Some players explode early and fade. Others build slowly and become legends. “You get some people who just struggle along for ages, and then they come back and just gradually get better and better and better and better,” he says. “Martina Navratilova is a great classic example. She was nothing as a junior, but unbelievably dominant.”
Early success is no predictor of ultimate success. “You have to pick your sport, of course,” he says. “Again, I won’t be a heavyweight boxer; I’ll probably be better at something else.” But once you are in the right arena, his view is much more expansive than the old talent myths allow. “Most of it is trainable.”
It is also important to actually think about what success is for you. And while The Winner’s Formula is about performance, it also speaks to happiness, anxiety, resilience, and contentment. Spackman brings up intrinsic versus extrinsic drivers, and the danger of chasing excellence for reasons that do not really belong to you. He mentions Andre Agassi as an example.

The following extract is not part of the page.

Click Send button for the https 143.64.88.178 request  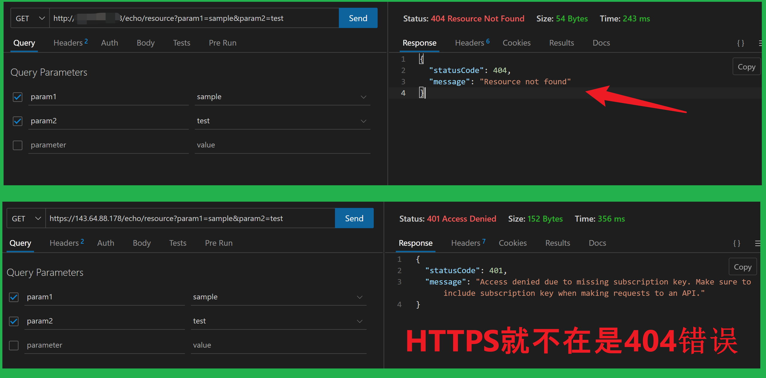click(x=354, y=219)
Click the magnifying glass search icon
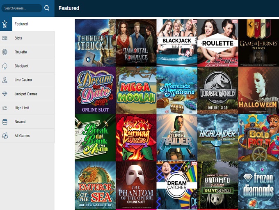This screenshot has height=210, width=279. pos(47,8)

“He was extrinsically driven by his dad,” Spackman says. “And at some point, he actually hated tennis. And because he hated it, the wheels fell off eventually.” The healthier version, he suggests, came later. “He now wanted to be good at what he wanted to be good at.”
When asked about his own intrinsic driver, Spackman gives two unexpected words within the context of a conversation about elite performance.

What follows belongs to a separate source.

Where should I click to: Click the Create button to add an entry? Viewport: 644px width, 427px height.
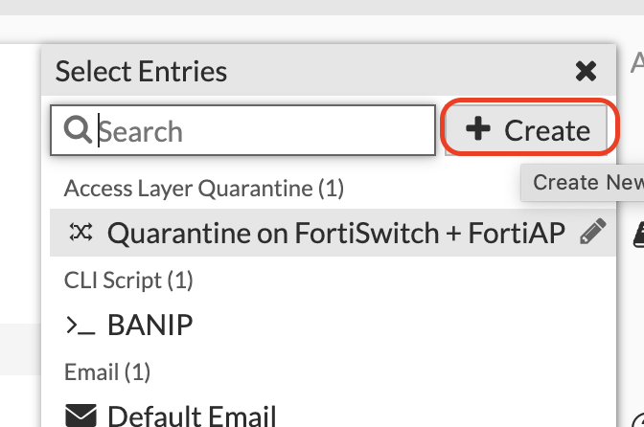tap(526, 130)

“The thing that really drives me is truth and beauty,” he says.
He traces that back to physics and to the thrill of something being undeniably true, to the elegance of systems that lock together perfectly.

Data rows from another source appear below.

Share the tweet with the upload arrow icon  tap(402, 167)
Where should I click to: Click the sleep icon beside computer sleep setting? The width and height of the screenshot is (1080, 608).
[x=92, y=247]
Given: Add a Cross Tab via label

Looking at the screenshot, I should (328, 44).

“When I was a young boy, my dad gave me all these science books… then I came to maths and physics, and was like, this is absolutely true – you know E = mc²; there’s no doubt about it. It’s not E equals half MC squared or 0.9 MC squared or MC cubed or whatever. It’s absolutely true. And I thought there’s very little that you can absolutely say is true. And that, to me, was just amazing. And so truth is something I’m really passionate about.”
He also highlights Einstein, not just for his physics prowess but for his pursuit of the truth.
“Einstein said there’s only three things in my life that are of any value, and I call them TBK: truth, beauty and kindness. And I thought that’s really profound, because he found beauty in all sorts of things. Truth just never goes away. And kindness, I thought, now that’s a really interesting thing. He didn’t say, love… But kindness, that’s what he meant. We don’t hear a lot about it these days.”
Spackman also points to the sheer scale of the effort behind general relativity. “That was one of the most Herculean efforts in human history, I think,” he says. “In 1905, Einstein did special relativity, and that was relatively straightforward. Then he said, ‘Okay, that’s only for inertial systems. What happens if we have gravity or acceleration?’ That took him another 14 years of day-and-night effort. He worked so hard that he got a stomach ulcer. He worked so hard, literally, he nearly died.” What fascinates Spackman is not just the brilliance of the theory, but the uncertainty surrounding it. A mountaineer can see the mountain. An athlete knows that somewhere, someone will win the title. Einstein did not know if the thing he was pursuing could even be done. “He just wanted, in his own words, ‘to know the mind of God’, and God is how the universe works,” Spackman says. “There was this incredible passion to understand how nature worked.”
There is something in this that speaks to the nature of The Winner’s Formula. For a book built around neuroscience, elite performance and optimisation, it is not built on frenetic hustle. It is more thoughtful and more considered. It’s about understanding the truth of human nature and the things that contribute to excellence. There is beauty in that.